Five important things to consider when planning a garden

It's no secret to those who know me well that I am solar powered. It's not that I hate winter - far from it. I love soup, I love big wooly sweaters, I love reading by the fire, I love cooking on the woodstove, I love snow and Christmas and the way that icicles hang on tree branches. But as the winter wears on, I gradually wind down, like a toy running out of batteries. By late January, a dreary grey day can kick my butt to the point that I'm tired all day, and I start to fantasize about moving to Florida. Just kidding. Kind of.

But what keeps me going is the knowledge that soon, I will be able to plant my garden. Planning starts early - it's what gets me through that last month or so where I'm really starting to flag and my Vitamin D levels are at an all-time low.

A very wonderful guy called Tim came by and tilled my garden the weekend before last, doing the whole thing, around 3,000sqft in a fraction of the time it would have taken us with a small tiller. And, after enduring the Georgia clay for so many years, this finer, softer ground up here is a welcome sight!

So here's my list, and it's one that should help anyone condering a garden choose the very best things to plant in it to maximize your productivity and the use and joy you get in reward for all the hard work you're going to put in!

  • Choose plants and seeds according to what your family likes and eats. If everyone in your household hates greens, then there's little point in stocking up on spinach and collards seeds. In our household, we eat greens by the buckletload, and we love spicy food, so we always make sure to have a wide variety of hot peppers.

  • When you're planning, leave room to succession plant. For a good supply of vegetables right through the summer and fall, you'll want to plant at roughly two to three week intervals. If you plant everything at once, you'll suddenly find yourself with a glut, all in one go. Greens, beans, root crops and squash are good examples of things I like to make three or four plantings of through the season.

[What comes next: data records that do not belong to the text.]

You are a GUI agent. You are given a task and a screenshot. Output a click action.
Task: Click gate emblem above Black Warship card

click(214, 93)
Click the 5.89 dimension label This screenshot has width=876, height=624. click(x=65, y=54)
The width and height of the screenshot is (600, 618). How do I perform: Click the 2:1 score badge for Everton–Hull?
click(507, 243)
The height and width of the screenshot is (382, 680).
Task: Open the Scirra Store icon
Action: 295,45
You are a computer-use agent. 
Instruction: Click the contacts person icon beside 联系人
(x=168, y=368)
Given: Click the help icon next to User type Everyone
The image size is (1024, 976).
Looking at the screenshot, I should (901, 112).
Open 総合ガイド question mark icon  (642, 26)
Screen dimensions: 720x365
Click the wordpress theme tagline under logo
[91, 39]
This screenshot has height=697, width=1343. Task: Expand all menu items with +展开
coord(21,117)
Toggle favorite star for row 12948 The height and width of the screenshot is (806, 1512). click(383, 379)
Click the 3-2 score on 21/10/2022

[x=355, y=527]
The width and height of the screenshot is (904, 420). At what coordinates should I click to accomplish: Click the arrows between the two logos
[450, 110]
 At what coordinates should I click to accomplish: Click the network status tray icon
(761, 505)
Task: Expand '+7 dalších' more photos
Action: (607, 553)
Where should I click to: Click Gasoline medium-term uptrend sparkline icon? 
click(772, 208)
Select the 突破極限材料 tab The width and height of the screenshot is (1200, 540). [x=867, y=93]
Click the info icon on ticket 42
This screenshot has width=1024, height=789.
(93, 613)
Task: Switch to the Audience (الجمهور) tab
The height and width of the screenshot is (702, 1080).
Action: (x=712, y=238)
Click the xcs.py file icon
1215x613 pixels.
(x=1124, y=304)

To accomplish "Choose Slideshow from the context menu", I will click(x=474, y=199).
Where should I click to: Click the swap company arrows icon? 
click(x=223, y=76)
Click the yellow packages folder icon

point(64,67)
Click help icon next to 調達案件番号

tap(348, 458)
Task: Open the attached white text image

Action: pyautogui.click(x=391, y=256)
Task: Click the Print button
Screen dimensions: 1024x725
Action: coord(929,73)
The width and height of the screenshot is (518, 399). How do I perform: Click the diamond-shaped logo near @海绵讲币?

  • You know what they say - location, location, location. Pay attention to where the sun rises, its path, and where it sets. You need your garden to have as much sun as possible throughout the day. Fruiting crops - tomatoes, peppers, squash - all need as much sun as they can get. If you have a shaded area, don't despair, use it for greens and root vegetables, which don't need as much sun. Try to plant your rows so that they don't shade each other throughout the day.

  • Plan ahead for next year: plant heirlooms. Seeds can be harvested and stored for following seasons, meaning you only buy seeds once and you stay away from the dreaded Monsanto. No GMOs here, please and thank you.

  • Work with what you have. Make the most of what you have, rather than trying to twist and force it to fit what you want. Consider your ground when you choose varieties. Some types do better in certain kinds of ground, and there are also practical considerations; don't expect to grow 5" carrots when you have Georgia clay. Ask me how I know this. Choose the shorter, fatter kinds, like the Danvers.

I'm not going to lie to you, gardens are hard work. There's always something needs tending, weeds pulling, watering in hot weather, harvesting, preserving produce... the list goes on. But at the end of the day, you have all this beautiful, fresh produce to share with your family and friends - and nothing tastes better than home grown!